Какая-то мысль проносится у меня в голове, что-то очень важное, но я слишком устала, чтобы поймать эту мысль. Престер хочет, чтобы я снова изложила все с самого начала. Я описываю свою жизнь с момента бегства из Уичито. В подробностях рассказываю о каждом своем действии с того времени, как пропала первая девушка, до той минуты, когда в озере всплыла вторая. Пересказываю ему все, что могу вспомнить из разговора со своим бывшим мужем. Из всего этого ему не удается извлечь ничего полезного, но я стараюсь – и понимаю, что Престер видит мои старания.
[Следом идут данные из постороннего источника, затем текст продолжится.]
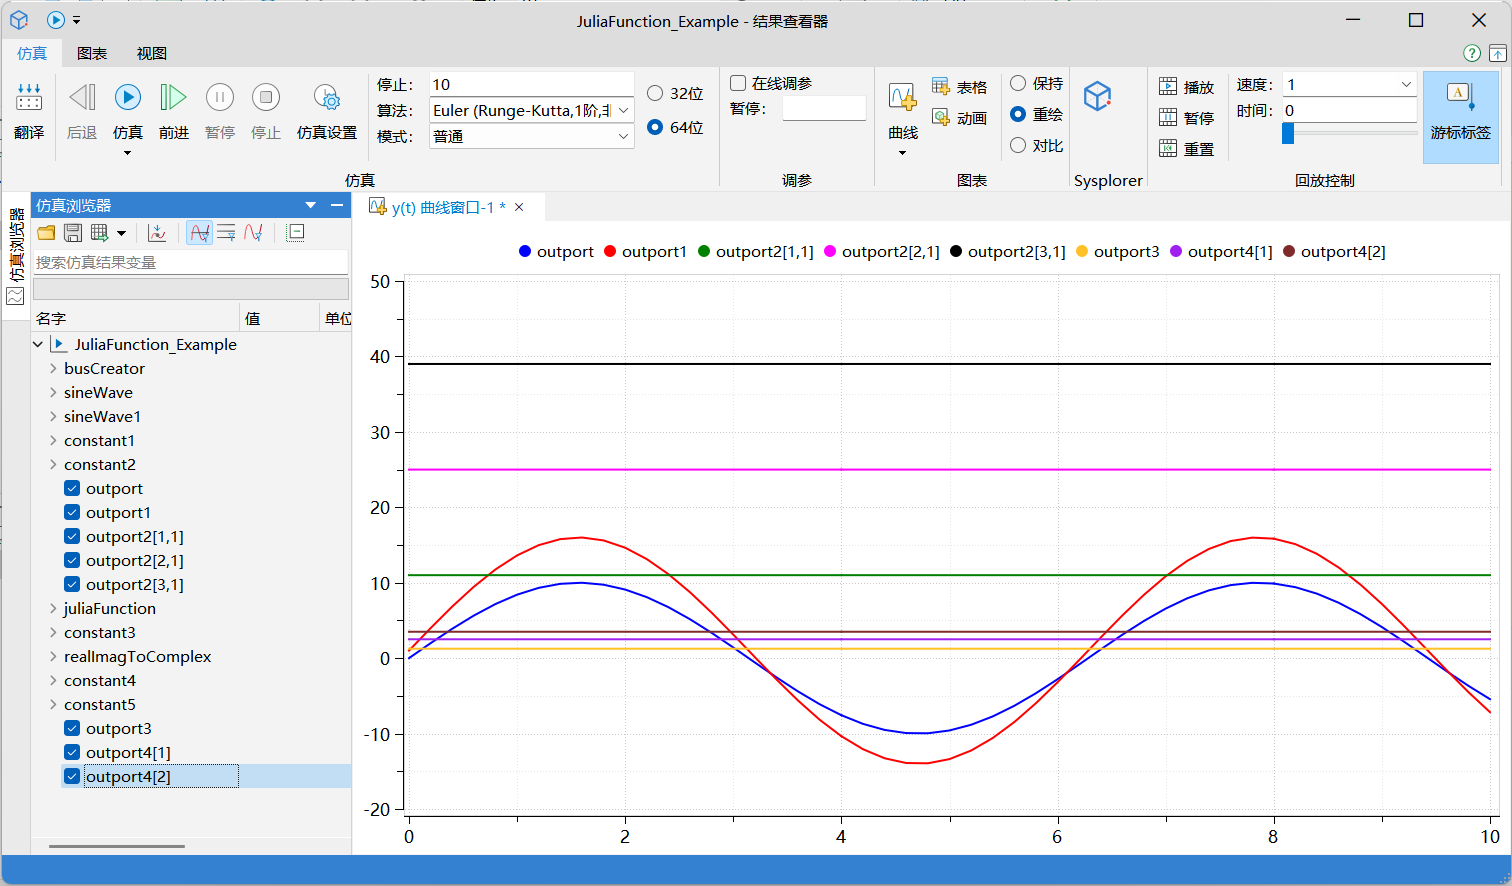This screenshot has width=1512, height=886.
Task: Click the playback time slider handle
Action: tap(1288, 133)

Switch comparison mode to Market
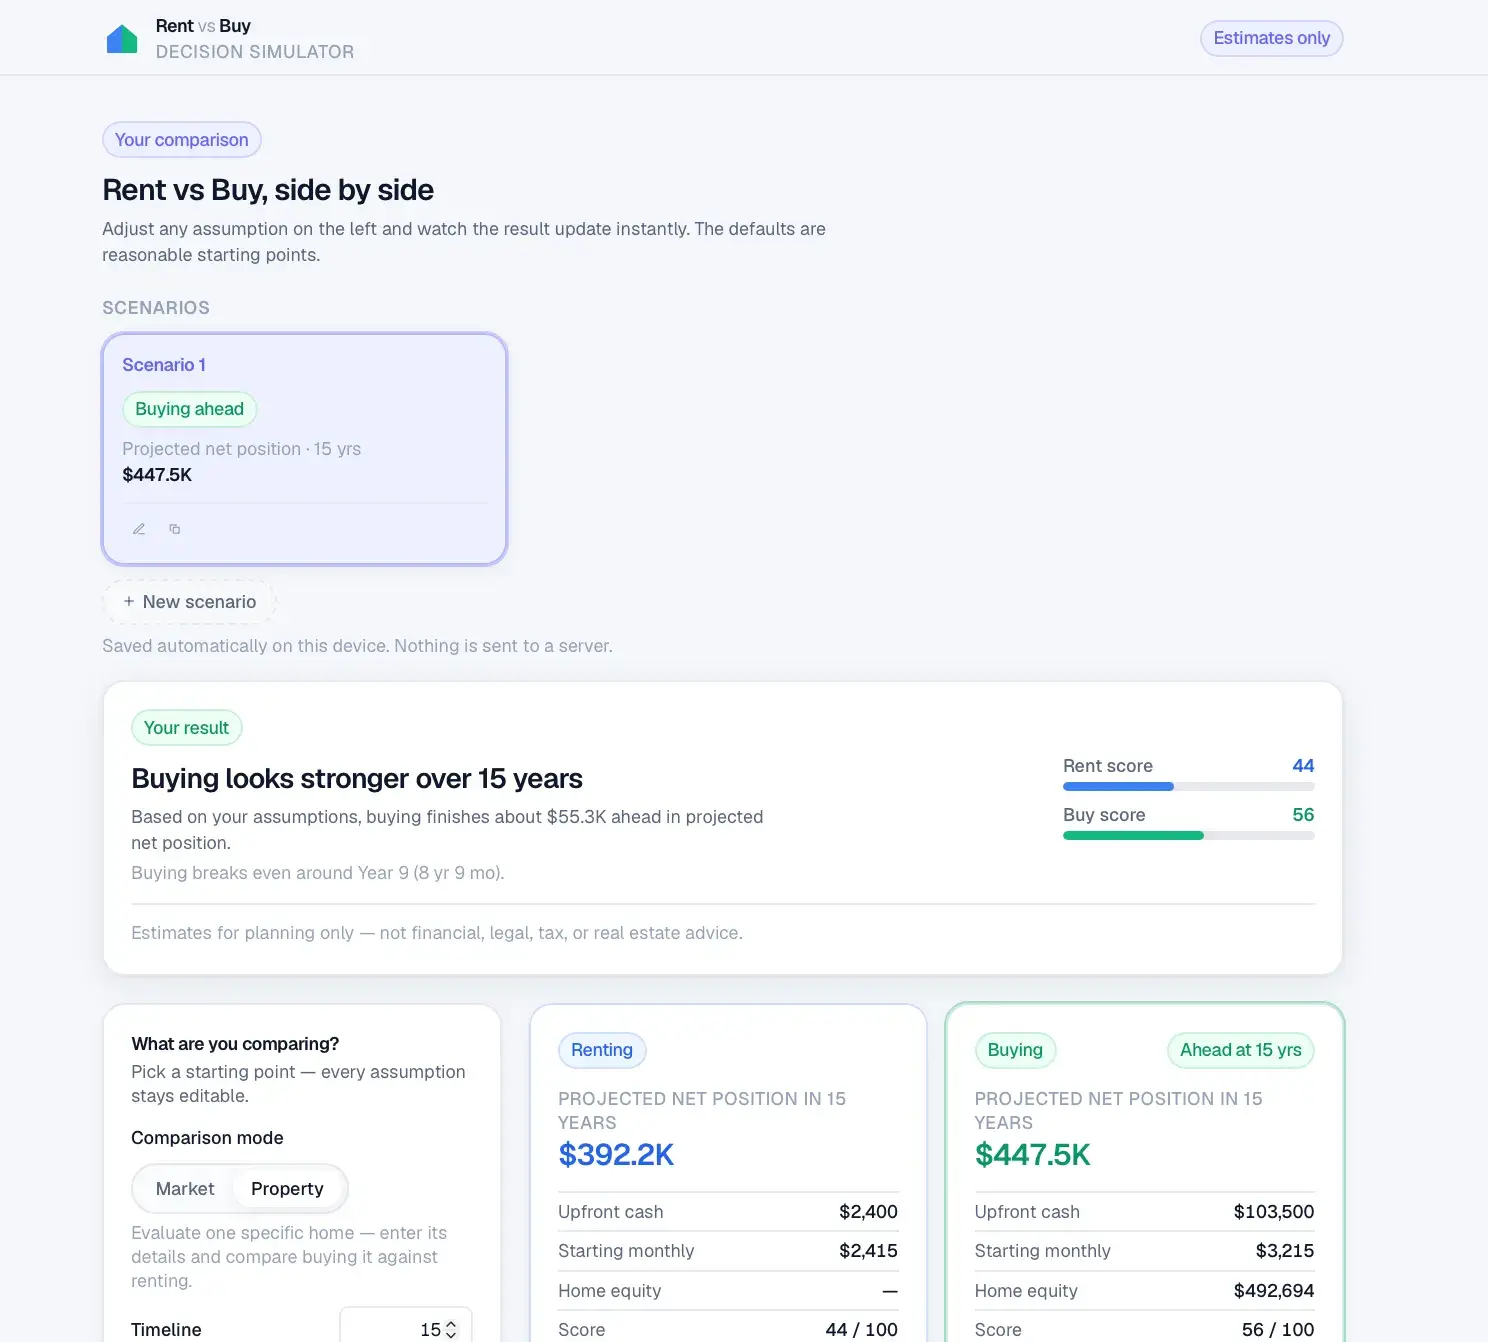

Раздается стук в дверь, другой детектив опять приносит сэндвичи и газировку, и я беру их, Престер – тоже. Мы едим вместе, и он пытается затеять разговор в неофициальном тоне. Я не в настроении, к тому же распознаю́ в этом еще один следственный прием, а не подлинный интерес. Мы доедаем сэндвичи в молчании и уже готовы вернуться к допросу, когда в дверь снова стучат.

Престер, хмурясь, откидывается на спинку стула, и в комнату входит полицейский. Я не знаю его – он тоже афроамериканец, но намного моложе, чем Престер. Наверняка только что из колледжа, думаю я. Вошедший смотрит на меня, затем обращается к детективу:

– Извините, сэр. Дело получило неожиданное развитие. Полагаю, вам следует это услышать.

Престер, похоже, раздражен этой помехой, однако встает из-за стола и идет за полицейским.

Прежде чем дверь закрывается, я вижу, что по коридору мимо этой самой двери проводят человека. Я вижу его мельком, но успеваю понять, что это белый мужчина в наручниках, и мгновенно понимаю, что я знаю его – прежде, чем до меня доходит, кто это.